Sou um desses consumidores que não leva desaforo para casa. Sei dos meus direitos e reclamo sempre que me sinto lesado. Prefiro o contato direto com a empresa, mas, se não me faço ouvir, parto para as redes sociais sem medo. Infelizmente, às vezes, é preciso gritar mais alto do que o outro para ser ouvido.
Um processo jurídico pode ser algo muito penoso. Tem empresa que usa os exaustivos trâmites judiciários como tática para levar o reclamente à desistência. Sou resiliente, meu ringue é o diálogo. O problema é que ele só acontece quando os dois lados se abrem para escutar um ao outro.
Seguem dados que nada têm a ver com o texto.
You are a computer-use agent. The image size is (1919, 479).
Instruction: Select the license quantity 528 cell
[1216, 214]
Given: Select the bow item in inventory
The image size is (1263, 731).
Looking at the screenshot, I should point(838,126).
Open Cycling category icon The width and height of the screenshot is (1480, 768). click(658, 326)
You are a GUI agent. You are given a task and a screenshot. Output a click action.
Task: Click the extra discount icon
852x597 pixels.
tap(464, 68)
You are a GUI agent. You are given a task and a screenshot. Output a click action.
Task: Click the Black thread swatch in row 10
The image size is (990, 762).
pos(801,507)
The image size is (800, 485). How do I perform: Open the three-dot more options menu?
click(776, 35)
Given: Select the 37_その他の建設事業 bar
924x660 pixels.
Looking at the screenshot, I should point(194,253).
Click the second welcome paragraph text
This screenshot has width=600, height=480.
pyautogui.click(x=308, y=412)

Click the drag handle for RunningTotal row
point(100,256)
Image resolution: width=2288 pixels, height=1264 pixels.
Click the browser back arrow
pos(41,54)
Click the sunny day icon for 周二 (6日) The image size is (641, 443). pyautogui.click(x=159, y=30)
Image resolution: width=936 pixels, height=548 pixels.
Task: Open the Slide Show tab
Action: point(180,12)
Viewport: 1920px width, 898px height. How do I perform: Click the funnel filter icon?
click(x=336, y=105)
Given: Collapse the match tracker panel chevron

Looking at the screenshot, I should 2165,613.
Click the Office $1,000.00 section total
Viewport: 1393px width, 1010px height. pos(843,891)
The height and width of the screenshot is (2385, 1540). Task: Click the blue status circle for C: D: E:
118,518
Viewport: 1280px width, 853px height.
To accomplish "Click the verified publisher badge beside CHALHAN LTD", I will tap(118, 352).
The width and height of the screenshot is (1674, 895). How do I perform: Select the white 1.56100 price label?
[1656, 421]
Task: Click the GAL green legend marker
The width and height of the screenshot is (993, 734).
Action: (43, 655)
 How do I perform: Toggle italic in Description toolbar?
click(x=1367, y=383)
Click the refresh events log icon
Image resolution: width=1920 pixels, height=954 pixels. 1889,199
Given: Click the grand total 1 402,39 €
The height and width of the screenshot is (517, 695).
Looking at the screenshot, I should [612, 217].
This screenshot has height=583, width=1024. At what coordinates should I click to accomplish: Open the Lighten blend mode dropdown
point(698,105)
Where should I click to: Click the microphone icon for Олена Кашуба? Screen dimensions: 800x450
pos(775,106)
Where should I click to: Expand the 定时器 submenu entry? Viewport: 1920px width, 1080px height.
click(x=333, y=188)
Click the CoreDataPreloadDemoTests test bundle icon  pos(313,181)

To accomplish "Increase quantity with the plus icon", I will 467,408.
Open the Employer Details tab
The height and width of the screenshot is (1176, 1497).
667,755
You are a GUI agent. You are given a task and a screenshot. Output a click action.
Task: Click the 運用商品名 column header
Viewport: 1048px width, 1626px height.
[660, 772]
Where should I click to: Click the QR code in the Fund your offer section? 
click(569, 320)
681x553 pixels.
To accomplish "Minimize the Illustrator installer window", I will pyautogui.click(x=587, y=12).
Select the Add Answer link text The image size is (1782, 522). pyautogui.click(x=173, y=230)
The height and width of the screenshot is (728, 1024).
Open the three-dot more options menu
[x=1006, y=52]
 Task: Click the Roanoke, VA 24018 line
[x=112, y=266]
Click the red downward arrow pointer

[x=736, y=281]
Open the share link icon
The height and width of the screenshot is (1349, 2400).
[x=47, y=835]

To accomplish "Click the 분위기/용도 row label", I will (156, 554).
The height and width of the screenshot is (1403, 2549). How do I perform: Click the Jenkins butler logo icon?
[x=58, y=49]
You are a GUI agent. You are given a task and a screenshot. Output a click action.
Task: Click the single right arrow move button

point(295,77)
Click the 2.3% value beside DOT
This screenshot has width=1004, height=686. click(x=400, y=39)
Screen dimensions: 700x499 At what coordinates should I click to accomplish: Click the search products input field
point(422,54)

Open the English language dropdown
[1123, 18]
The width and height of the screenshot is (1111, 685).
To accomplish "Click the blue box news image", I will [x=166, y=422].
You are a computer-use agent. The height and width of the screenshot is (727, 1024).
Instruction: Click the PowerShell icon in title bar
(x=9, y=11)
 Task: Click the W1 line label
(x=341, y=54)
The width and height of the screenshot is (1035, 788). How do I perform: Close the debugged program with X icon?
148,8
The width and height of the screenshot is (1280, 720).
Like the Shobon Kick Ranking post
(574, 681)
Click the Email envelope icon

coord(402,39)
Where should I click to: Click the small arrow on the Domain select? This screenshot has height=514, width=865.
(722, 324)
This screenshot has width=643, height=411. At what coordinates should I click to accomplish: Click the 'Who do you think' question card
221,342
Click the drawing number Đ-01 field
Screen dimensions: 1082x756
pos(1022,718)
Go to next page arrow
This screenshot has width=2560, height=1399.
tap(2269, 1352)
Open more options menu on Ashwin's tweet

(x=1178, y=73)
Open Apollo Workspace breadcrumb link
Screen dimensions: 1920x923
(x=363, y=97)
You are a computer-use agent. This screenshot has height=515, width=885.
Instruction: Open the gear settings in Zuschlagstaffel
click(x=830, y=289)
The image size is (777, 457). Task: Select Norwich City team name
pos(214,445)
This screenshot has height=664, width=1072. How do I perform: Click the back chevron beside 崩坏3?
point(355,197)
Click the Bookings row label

Rubem Alves, no belíssimo texto “Escutatória”, lembra que todo mundo quer aprender a falar, mas ninguém quer aprender a ouvir. Eu ainda acredito que todo ser humano é dotado de um potente ouvido interno, só que atrofiado, por falta de uso. Por isso, insisto. O SAC envia uma resposta protocolar por email? No instante seguinte, estou ligando para a Ouvidoria.
Ouvidor era a designação dos magistrados que atuavam como uma espécie de corregedores nas colônias portuguesas. As terras sujeitas a corregedores eram chamadas “comarcas” ou “correições” e as sujeitas a ouvidores eram chamadas “ouvidorias”. No Brasil, usa-se o termo “ouvidor” para designar um profissional contratado por um órgão, instituição ou empresa que tem a função de receber críticas, sugestões, reclamações e deve agir na defesa imparcial da comunidade. Em termos práticos, o significado de ouvidor é o mesmo que ombudsman, que é uma palavra sueca, criada em 1809, para criar o cargo de agente parlamentar de justiça, como forma de limitar os poderes do rei.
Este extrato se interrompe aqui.